Automatic Braking Technology
An automatic braking system, or an auto brake, is a safety braking technology which activates a vehicle's braking system automatically (when necessary) to avoid collision. Today we don’t think too much about our brakes other than when it’s time to replace them and paying the bill. There is a lot of technology sitting in today’s modern brakes. Most automatic braking systems apply a visual and/or audible warning whenever it detects an imminent collision. Automatic braking technologies use a combination of sensors and brake controls in order to prevent collisions, including high-speed ones. Most auto brake systems are developed to slow down the speed of the vehicle before it hits something. However, there are other auto brake systems which are designed to stop collisions altogether.
Each car manufacturer has its own auto braking system technology, such as radar and lasers. However, they all use the same sensor feature that detects any presence of an object that may get in the way of the vehicle's path. Once the auto brake system detects an object, it proceeds to determine whether the vehicle is going faster than the object in front of it.

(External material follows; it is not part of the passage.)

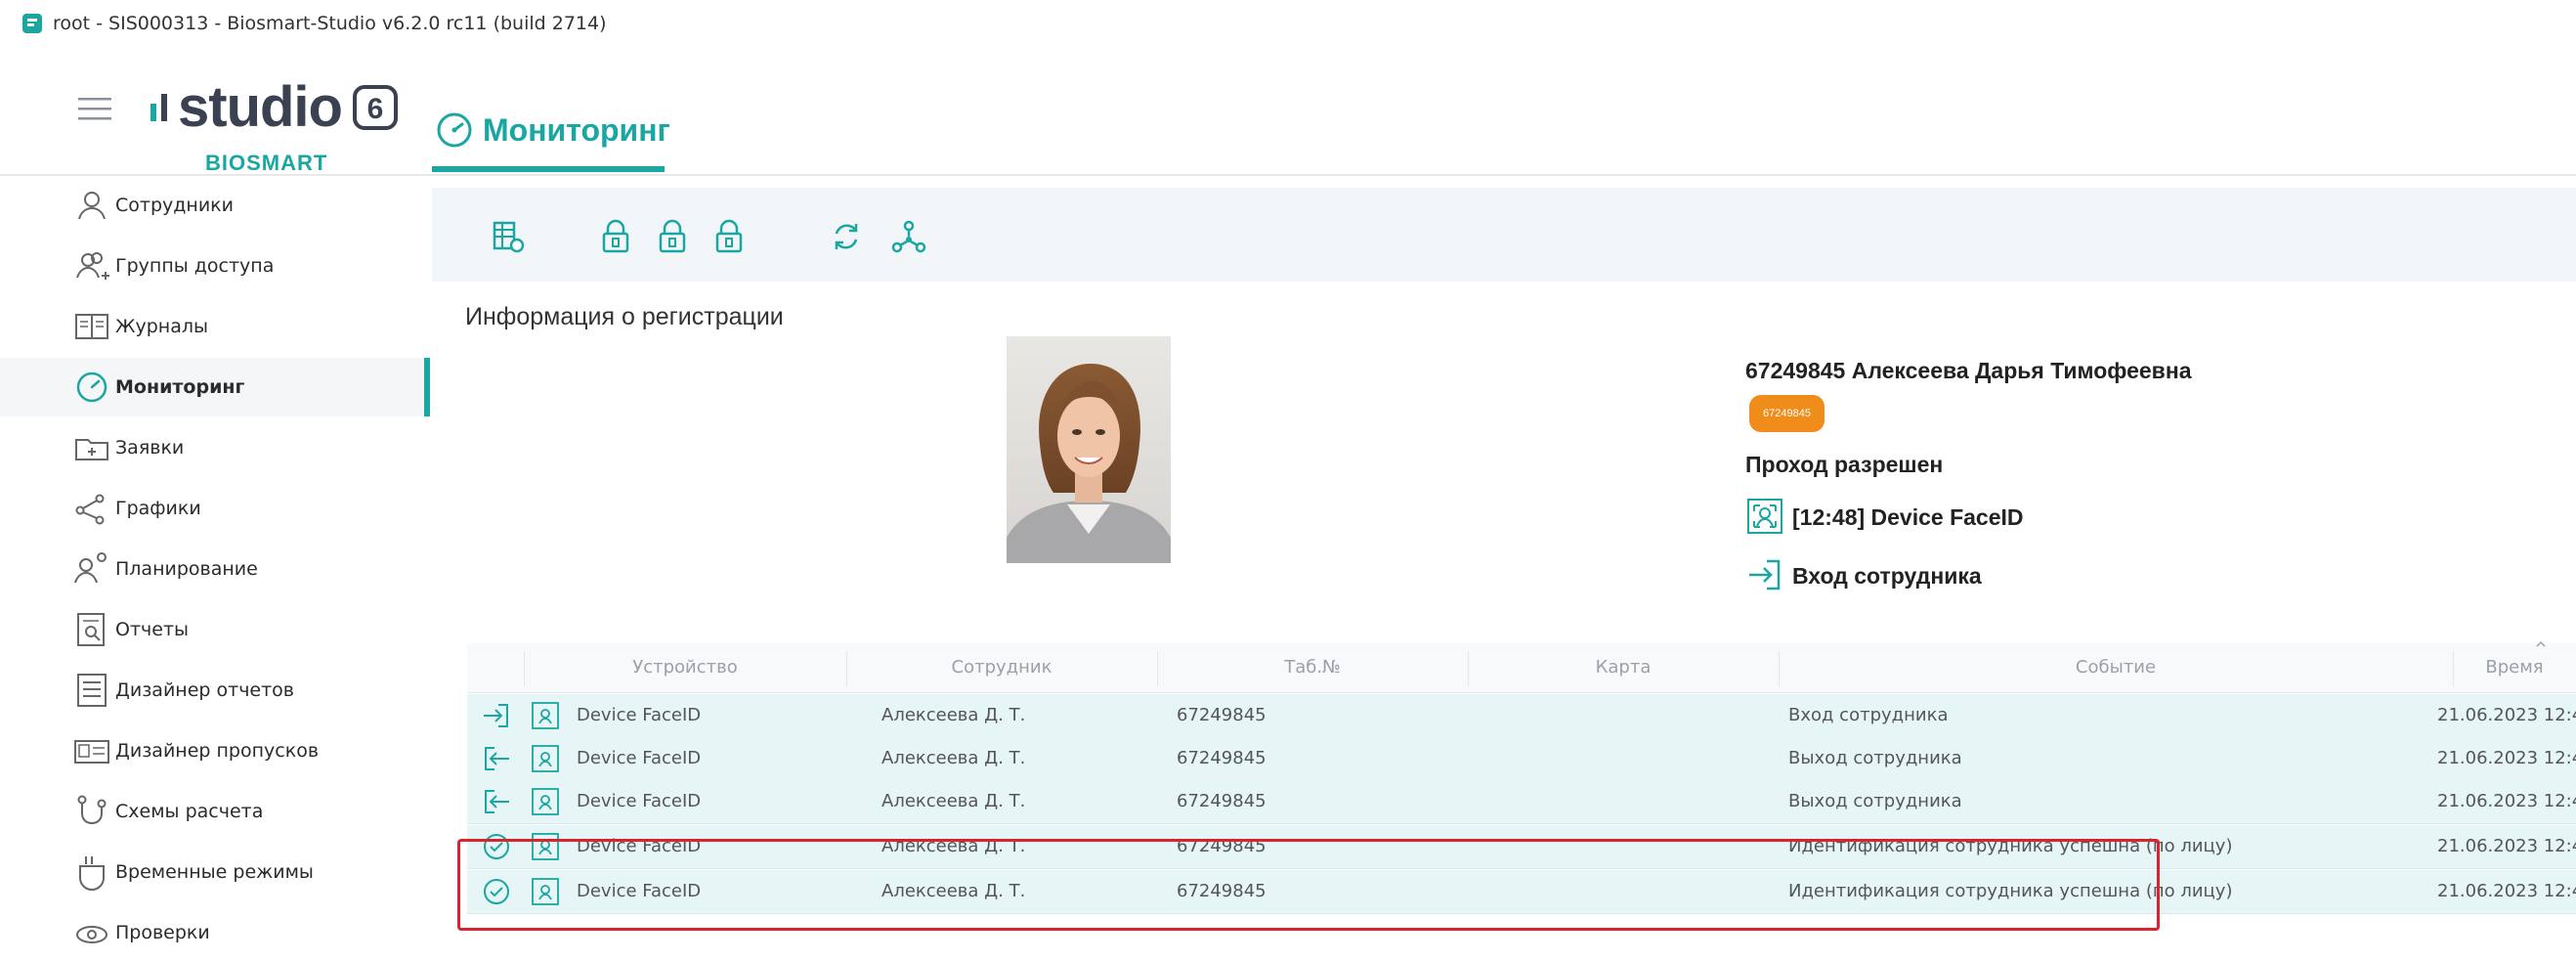 This screenshot has height=962, width=2576. What do you see at coordinates (1504, 235) in the screenshot?
I see `toolbar` at bounding box center [1504, 235].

A speed differential gives an indication that the vehicle is likely to hit something. In this case, the system activates the vehicle's brakes automatically. Cadillac was among the first to develop collision avoidance systems during the 1950s. The Cadillac Cyclone used a radar technology which detected objects in front of the car. But the new technology was too costly then and somewhat unreliable.
Fast forward to the 1990s, a team of scientists and engineers at Hughes Research Laboratories in California developed what was to be the first modern collision avoidance system. Like the earlier systems, this particular system also used radar, but it wasn't commercially available on most vehicles yet. In 1997, Toyota launched the world's first commercial radar cruise control system on Celsior (for the Japanese domestic market only) which was based on this technology. In 2006, Mercedes released a further update with the Brake Distronic Plus system, which used long- and short-range radar that can bring a car to a stop even if the driver does not touch the brake pedal to prevent rear-end collisions.According to the U.S. National Highway Traffic Safety Administration (NHTSA), rear-end collisions cause over half a million injuries and nearly two thousand deaths annually. Today only about 10% of new vehicles include automatic braking as a standard feature and about half offer it as an option. The U.S Department of Transportation is pushing for standards to require automatic braking systems on all new vehicles by 2025. The good news is many of the leading manufacturers are going to try and meet that commitment much sooner – some by 2022. You can be a smart shopper today and look for cars that offer an automatic braking system. Even if you are an outstanding driver you can’t control what everyone around you does. This technology can definitely help to keep you safer when out on the road. Automatic braking technology is also going to be a key component in the coming self-driving car revolution.